EmblemHealth Preauthorization List: See list for code changes and applicable effective dates.
See revision histories for the updates to the following lists:
- GHI PPO City of New York Preauthorization List.
- ConnectiCare Commercial Preauthorization List.
- ConnectiCare Medicare Preauthorization List.
- EmblemHealth/ConnectiCare: Home Infusion Therapy Drug Preauthorization List.
- The Pharmacy Medical Preauthorization Lists for EmblemHealth and ConnectiCare.
Quarterly Code Updates
EmblemHealth and ConnectiCare update their claims processing systems based on code updates received from American Medical Association (AMA), CPT, and Centers for Medicare & Medicaid Services (CMS). Both the AMA and CMS release quarterly updates to their respective code sets. Below are links to the latest preauthorization lists.

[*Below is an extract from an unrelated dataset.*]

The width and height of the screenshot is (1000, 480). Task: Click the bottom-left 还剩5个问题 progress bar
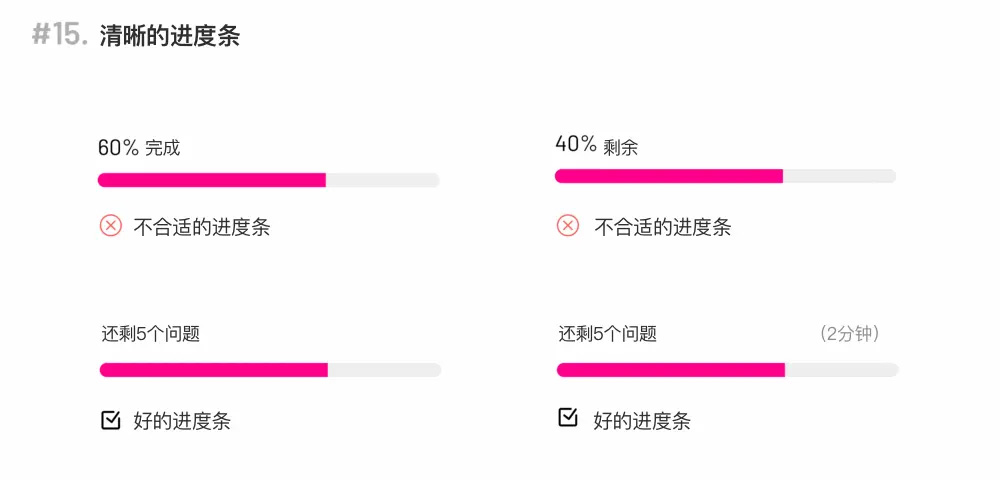[x=270, y=370]
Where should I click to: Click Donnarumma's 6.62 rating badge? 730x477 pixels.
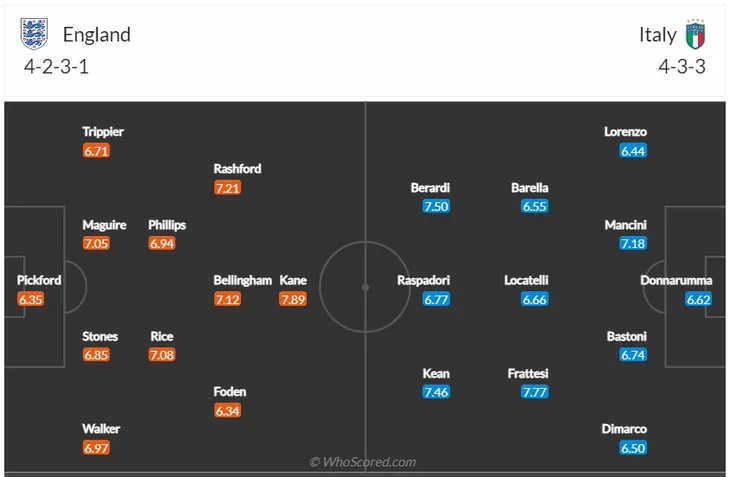[x=698, y=299]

We strive to load and configure each code update within 60 days of the update’s effective date. The current process will hold the entire claim if it contains a new code while it is being configured. To avoid delaying critical payments to our providers, we adjudicate the claim for all services except for the new code(s) that need configuration. Once the new CPT and/or HCPCS codes have been loaded into our claims processing system, we will reprocess the claims to ensure proper adjudication of the claim.